* _TASK TO CARRY OUT_:
In the entries below, find the line with "Open Help for the installer" and the line with "Click the C file icon on main.c tab"; give again those lines and every line between them, exactly.

Stored data
◆ ◆ ◆ ◆ ◆

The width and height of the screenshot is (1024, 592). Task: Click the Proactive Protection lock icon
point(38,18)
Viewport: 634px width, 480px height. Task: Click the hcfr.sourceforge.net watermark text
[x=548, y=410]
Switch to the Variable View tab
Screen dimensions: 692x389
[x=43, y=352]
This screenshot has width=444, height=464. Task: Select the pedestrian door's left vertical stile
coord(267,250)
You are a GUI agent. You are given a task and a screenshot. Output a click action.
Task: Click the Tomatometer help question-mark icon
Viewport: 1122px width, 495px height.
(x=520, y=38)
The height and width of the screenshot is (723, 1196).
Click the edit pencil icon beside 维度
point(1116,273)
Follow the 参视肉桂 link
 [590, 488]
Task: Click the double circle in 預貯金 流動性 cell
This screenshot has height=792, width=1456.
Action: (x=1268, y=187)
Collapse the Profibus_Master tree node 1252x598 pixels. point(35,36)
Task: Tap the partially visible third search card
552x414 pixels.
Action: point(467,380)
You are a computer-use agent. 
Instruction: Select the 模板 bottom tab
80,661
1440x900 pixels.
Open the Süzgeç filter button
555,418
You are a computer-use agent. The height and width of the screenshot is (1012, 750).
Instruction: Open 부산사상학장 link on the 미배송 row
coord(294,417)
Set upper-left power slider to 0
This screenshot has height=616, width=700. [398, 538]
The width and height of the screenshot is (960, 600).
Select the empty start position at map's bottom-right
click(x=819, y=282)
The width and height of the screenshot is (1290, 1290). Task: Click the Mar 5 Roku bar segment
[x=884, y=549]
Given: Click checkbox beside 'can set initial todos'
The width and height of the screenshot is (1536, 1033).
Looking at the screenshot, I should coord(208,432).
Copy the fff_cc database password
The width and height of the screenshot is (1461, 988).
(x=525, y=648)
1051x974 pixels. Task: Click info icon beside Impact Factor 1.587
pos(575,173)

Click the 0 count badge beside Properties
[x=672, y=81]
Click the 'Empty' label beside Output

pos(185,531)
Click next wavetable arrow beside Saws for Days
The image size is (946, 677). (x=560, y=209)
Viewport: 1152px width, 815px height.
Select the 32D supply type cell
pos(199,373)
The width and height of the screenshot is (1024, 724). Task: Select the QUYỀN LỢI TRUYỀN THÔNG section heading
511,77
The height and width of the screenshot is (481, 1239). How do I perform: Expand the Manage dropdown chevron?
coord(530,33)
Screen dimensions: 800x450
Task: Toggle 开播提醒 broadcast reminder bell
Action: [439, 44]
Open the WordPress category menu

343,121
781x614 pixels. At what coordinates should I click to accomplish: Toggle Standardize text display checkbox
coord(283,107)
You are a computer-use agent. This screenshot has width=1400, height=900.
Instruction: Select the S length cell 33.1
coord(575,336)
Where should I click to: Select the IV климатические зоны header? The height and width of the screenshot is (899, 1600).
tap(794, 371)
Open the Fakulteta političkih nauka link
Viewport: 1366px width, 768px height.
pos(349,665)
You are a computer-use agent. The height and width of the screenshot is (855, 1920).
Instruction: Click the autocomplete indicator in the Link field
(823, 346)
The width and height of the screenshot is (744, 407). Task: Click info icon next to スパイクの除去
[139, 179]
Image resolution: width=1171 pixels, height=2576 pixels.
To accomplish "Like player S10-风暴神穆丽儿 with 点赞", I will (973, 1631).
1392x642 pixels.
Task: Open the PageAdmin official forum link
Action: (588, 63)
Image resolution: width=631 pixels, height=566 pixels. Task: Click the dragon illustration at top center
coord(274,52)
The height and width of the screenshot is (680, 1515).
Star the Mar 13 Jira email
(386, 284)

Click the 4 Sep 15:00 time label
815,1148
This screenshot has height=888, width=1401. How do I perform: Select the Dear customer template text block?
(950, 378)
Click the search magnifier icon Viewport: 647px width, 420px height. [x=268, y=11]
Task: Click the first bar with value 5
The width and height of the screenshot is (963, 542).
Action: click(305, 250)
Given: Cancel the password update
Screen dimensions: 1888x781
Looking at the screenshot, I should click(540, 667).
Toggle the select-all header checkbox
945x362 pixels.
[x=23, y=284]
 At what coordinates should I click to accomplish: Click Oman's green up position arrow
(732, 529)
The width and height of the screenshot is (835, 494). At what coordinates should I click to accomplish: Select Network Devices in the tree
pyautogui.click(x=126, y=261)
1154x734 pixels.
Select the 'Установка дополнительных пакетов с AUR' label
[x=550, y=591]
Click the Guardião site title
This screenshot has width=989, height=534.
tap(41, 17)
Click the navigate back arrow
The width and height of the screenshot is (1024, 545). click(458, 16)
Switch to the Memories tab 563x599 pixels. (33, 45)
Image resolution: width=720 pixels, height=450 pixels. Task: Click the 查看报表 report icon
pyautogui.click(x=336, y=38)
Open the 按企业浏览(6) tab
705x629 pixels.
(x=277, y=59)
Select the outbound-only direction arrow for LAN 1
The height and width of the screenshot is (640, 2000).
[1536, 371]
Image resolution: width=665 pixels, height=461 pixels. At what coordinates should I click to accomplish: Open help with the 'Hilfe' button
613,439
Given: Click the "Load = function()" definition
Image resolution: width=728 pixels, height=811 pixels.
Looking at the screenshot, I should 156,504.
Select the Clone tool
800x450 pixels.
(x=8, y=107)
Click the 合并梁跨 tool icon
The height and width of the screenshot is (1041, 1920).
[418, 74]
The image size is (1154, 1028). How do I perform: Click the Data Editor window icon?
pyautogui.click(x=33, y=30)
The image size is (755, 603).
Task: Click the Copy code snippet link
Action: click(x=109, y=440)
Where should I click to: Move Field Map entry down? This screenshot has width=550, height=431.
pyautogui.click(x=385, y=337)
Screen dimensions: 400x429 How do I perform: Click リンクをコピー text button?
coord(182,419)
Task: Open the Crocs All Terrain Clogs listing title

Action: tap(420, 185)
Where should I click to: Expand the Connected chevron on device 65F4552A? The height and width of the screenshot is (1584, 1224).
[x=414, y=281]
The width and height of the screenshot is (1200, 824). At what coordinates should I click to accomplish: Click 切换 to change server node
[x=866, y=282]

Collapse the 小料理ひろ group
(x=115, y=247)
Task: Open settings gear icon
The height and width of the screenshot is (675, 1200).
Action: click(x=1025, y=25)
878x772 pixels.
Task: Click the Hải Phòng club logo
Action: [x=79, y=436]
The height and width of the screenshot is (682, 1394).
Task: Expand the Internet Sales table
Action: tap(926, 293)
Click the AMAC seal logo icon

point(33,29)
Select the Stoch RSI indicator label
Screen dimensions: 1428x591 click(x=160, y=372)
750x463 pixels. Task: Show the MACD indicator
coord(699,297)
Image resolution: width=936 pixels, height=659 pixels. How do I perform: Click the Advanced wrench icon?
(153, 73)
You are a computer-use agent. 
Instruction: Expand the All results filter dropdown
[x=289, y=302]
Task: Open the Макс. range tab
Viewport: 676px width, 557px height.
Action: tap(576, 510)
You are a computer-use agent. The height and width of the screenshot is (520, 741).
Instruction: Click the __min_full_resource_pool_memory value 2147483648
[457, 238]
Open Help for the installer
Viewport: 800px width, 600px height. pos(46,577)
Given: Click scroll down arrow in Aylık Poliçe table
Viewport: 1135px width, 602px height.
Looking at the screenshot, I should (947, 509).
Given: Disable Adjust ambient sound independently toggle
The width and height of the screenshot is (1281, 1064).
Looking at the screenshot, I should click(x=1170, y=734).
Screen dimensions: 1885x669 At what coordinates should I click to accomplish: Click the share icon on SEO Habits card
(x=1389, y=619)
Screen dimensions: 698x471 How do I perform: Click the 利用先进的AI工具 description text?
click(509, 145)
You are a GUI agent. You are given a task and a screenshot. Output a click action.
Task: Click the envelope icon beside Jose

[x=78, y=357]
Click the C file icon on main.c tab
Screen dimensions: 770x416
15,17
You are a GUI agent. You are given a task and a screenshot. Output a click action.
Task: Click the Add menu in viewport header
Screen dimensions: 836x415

◆ ◆ ◆ ◆ ◆

* _RESPONSE AREA_:
Open Help for the installer
Viewport: 800px width, 600px height. pos(46,577)
Given: Click scroll down arrow in Aylık Poliçe table
Viewport: 1135px width, 602px height.
Looking at the screenshot, I should (947, 509).
Given: Disable Adjust ambient sound independently toggle
The width and height of the screenshot is (1281, 1064).
Looking at the screenshot, I should click(x=1170, y=734).
Screen dimensions: 1885x669 At what coordinates should I click to accomplish: Click the share icon on SEO Habits card
(x=1389, y=619)
Screen dimensions: 698x471 How do I perform: Click the 利用先进的AI工具 description text?
click(509, 145)
You are a GUI agent. You are given a task and a screenshot. Output a click action.
Task: Click the envelope icon beside Jose

[x=78, y=357]
Click the C file icon on main.c tab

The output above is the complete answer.